I'm using a Thomson ST585 router - software release 6.2.29.2... this is the router that comes with Tiscali Homechoice in the UK and has worked fine for me over XboxLive for a good 3 months, with NAT setting set to Open.

I've come to use it for Xbox Live today, and I find that the NAT settings are now set to Strict, even though no settings have been altered on the Xbox or on the Router.

The only thing I can think of that has changd on my home network is I've played online games on my Wii (mariokart).

After googling this problem, I've made sure all my network devices are set to be automatically assigned IP and DNS addresses, but like I say I haven't changes any settings for this to suddenly set my NAT to Strict. Any ideas?

Also, can anyone tell me what Link and Act mean in the Network Settings page on my 360? Link has a green dot next to it, and Act will very rarely show a yellow dot, then will disappear.

Thanks all.


----------



## Parsons123 (Nov 25, 2007)

Type in your browsers address bar:

http://192.168.1.1

or

http://192.168.0.1

You may have already set the username and password so type them in.
If not try:

Username: Administrator
Password: (don't type anything)

Username: admin
Password: admin

Username: admin
Password: password

There may be a setting for NAT there.
If so just change it.

*Try reading this to see if it helps:*
http://forums.whirlpool.net.au/forum-replies-archive.cfm/591140.html


----------



## babylon303 (Jan 5, 2005)

ok. I've done everything that the whirlpool.net URL recommends. I've been to portforward.com yet still the NAT settings have changed to Strict.

I've got DHCP assigning the IP to the 360. The option to 'always use the same IP address' is set to No. - even though it always assigns the same one anyway.

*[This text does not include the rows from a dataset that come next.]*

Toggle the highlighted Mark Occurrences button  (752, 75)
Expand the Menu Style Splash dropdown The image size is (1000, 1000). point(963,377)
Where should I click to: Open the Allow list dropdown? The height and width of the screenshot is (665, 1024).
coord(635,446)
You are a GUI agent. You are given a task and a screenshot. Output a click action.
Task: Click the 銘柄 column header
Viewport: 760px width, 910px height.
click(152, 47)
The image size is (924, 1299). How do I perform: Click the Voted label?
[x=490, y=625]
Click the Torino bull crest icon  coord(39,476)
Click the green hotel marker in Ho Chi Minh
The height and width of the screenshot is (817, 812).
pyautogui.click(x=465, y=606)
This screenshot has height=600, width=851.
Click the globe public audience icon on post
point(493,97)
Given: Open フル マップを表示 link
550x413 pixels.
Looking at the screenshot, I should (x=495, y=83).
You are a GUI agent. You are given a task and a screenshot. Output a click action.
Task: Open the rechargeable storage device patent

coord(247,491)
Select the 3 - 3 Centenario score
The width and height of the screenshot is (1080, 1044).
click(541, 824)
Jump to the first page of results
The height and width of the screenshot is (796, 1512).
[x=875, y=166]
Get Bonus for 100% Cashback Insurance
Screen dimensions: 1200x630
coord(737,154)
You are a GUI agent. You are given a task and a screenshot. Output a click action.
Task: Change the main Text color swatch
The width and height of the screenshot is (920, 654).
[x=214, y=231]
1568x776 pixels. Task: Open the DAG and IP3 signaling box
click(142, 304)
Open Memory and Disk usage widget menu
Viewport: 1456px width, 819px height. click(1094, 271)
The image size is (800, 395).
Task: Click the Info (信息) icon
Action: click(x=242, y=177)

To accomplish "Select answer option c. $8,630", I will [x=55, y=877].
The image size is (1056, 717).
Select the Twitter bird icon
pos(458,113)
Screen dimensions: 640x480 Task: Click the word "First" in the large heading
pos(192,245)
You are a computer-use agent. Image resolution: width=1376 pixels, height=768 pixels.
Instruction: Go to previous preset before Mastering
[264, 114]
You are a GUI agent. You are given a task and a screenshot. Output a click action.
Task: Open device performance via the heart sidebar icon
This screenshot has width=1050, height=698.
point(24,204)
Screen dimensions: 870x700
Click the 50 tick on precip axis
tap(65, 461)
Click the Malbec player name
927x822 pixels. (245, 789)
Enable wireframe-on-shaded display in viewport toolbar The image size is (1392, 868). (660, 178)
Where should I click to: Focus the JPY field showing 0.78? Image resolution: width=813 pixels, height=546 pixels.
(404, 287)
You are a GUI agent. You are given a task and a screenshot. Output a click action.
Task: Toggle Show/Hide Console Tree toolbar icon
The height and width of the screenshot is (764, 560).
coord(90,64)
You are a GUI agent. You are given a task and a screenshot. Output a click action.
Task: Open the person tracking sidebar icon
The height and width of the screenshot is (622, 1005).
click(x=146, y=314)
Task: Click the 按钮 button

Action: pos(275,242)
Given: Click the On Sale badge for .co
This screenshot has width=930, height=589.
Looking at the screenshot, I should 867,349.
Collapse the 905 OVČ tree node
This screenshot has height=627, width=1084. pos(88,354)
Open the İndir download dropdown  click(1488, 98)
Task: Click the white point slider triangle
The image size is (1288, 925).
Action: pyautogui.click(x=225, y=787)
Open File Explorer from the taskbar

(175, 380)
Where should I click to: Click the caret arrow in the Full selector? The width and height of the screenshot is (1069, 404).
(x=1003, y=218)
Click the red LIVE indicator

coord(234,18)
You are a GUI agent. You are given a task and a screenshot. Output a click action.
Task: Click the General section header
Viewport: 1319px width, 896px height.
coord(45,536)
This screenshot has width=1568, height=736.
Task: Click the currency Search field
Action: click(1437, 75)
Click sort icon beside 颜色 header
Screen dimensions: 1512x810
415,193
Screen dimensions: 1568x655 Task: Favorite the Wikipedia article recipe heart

Anything else I should try?

Thanks again.


----------



## babylon303 (Jan 5, 2005)

Very weird. I saved the config. file for the router. Did a factory reset, then uploaded the .ini file again.


Poof... NAT now set to Open.

very strange, but very  and very


----------



## Parsons123 (Nov 25, 2007)

I'm having trouble with my orange router
I might try the same.


----------



## Parsons123 (Nov 25, 2007)

Man you rule!
Open nat settings
Woohoo


----------